Nottingham: it’s like Leeds. Just without the quintessential Yorkshire pride (bearing instead the muddled midlands identity), a wee bit smaller, and with a fair bit less jazz. Though I was distraught to leave my favourite northern venues and Leeds’ cracking music scene, I was determined to fill the hole left by the likes of Church, Hyde Park Book Club and The Domino. But, somehow, replicating that Belgrave buzz seemed almost too much to ask…?
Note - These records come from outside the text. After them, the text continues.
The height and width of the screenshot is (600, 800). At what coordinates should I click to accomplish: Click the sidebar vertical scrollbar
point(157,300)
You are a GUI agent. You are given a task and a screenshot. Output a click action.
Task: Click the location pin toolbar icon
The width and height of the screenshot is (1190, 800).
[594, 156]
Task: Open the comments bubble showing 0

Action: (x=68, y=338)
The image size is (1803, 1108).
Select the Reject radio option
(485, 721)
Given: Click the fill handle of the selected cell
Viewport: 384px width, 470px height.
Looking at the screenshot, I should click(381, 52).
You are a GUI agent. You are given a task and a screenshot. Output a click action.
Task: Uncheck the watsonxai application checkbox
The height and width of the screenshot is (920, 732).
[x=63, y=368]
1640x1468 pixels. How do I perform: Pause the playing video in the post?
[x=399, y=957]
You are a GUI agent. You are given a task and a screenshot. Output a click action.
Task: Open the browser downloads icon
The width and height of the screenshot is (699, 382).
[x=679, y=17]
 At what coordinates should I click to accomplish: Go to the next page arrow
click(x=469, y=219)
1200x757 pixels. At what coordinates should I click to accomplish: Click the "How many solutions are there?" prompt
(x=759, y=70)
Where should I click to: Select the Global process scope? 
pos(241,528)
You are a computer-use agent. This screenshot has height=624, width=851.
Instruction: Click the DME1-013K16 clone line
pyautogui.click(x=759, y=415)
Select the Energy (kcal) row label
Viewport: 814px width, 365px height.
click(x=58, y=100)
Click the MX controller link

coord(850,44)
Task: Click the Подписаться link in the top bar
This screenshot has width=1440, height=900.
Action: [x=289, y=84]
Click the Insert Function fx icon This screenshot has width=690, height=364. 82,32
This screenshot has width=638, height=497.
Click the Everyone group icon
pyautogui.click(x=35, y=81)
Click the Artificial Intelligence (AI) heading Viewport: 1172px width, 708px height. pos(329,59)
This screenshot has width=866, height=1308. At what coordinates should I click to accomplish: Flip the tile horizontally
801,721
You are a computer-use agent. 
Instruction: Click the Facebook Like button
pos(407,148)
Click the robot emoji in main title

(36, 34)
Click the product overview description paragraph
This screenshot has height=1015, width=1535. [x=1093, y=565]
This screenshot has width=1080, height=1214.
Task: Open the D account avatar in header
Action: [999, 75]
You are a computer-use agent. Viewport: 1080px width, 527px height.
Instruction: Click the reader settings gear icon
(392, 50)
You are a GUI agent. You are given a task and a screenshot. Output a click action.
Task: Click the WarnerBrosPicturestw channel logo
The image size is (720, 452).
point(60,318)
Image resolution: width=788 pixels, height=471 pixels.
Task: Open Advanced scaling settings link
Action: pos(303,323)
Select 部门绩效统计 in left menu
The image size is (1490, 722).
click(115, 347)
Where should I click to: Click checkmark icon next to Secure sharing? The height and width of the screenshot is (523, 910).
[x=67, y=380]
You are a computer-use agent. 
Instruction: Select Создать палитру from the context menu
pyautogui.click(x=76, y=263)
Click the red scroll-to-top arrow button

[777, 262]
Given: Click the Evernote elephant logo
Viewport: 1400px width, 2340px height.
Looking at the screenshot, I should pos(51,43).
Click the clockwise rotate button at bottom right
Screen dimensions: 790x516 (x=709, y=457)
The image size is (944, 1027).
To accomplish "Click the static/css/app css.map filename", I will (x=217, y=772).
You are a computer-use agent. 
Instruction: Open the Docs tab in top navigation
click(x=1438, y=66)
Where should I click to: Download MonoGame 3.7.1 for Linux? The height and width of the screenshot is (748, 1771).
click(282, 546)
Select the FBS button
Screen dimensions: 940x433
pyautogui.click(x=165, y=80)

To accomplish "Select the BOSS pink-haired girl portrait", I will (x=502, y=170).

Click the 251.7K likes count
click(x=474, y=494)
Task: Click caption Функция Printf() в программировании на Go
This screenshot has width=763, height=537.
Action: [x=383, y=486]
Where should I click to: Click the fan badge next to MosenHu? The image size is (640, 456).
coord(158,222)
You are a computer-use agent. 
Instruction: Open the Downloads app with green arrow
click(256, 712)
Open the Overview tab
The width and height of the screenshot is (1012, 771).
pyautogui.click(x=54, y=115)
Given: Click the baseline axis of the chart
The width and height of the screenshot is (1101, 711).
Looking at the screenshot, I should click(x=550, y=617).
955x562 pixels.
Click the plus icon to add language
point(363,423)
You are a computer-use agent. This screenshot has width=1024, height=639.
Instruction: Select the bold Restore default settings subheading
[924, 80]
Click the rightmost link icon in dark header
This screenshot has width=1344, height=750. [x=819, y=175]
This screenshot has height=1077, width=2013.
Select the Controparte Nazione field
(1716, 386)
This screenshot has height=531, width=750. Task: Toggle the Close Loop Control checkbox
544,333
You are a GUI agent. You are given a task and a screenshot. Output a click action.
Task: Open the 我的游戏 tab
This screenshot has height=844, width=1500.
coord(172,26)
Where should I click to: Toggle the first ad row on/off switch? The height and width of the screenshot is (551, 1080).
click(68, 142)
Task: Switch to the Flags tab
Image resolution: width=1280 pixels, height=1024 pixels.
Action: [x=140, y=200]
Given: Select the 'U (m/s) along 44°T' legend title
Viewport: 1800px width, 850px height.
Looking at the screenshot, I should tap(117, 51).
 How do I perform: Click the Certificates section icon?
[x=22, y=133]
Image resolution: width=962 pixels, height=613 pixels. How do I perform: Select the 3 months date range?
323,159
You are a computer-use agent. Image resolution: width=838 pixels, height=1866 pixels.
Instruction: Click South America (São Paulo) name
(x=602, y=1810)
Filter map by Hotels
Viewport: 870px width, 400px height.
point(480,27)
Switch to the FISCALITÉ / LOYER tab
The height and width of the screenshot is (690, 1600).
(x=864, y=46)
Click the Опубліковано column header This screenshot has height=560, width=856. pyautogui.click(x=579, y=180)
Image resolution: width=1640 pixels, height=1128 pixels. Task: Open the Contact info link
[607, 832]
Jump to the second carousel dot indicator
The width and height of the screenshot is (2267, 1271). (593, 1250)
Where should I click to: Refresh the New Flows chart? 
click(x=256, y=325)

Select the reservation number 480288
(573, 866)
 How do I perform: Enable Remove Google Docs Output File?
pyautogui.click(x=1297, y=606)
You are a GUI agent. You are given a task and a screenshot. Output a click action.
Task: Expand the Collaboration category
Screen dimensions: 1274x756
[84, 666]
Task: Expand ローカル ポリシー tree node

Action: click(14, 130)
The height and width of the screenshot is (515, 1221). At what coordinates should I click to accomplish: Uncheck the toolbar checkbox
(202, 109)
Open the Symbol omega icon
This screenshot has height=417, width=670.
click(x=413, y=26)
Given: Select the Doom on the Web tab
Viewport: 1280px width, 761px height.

Well, turns out Nottingham is more than just Rock City (*gasp*)! That said, the owners have done well to expand their horizons providing the city with its key small-to-medium-sized venues, in the form of Stealth, Rescue Rooms and Bodega. The former being the club to head to for all things dance, techno, UK garage and grime, the latter two acting simultaneously as impressive live venues for touring and local bands, as well as chill bars for a reasonably-priced cocktail or home-brewed ale.
As a rule, if you’re heading east of the city centre into the Hockley area, you’re looking in the right place for arts and music. Once a year in mid-October, every pub, bar and street corner in the area becomes a venue for the delightful Hockey Hustle; a showcase of the local Notts scene.
This year did, however, also feature Leeds’ Tall Talker, fusing math rock, funk and jazz into a uniquely spectacular sound, as well as the duo Sunflower Thieves, for fans of gorgeous harmonies and delicate song writing. The day-long festival hosted a variety of stages, supported by various record labels, creative collectives and local charities essential to Nottingham’s alternative arts and music scene. These included I’m Not From London, so much more than a record label, The Nest Collective and Confetti.
As for your smaller, more intimate venues, The Chameleon Arts Cafe, found down Newcastle Chambers alleyway and up the stairs on the left, is the place to start for local and up and coming arts and music. However if you fancy an acutely raw, cutting-edge venue, you’ll want to head to vegetable-warehouse-turned-DIY-music-and-arts-space, JT Soar.
Also like Leeds, Nottingham’s arts and music scene is forever developing and changing. I’ve head locals reminisce of old venues and bars that are long gone, yet this week I found myself heading to the excellent, newly-opened Metronome for a fantastic BBC Intro East Midlands showcase. There’s no doubt I’ve found myself in a city bursting with local and alternative music, arts and culture aplenty.
The odd trip back up to Leeds is inevitable (I was never going to miss the Pretend launch), but I reckon for the time being, I have plenty to keep me amused right here.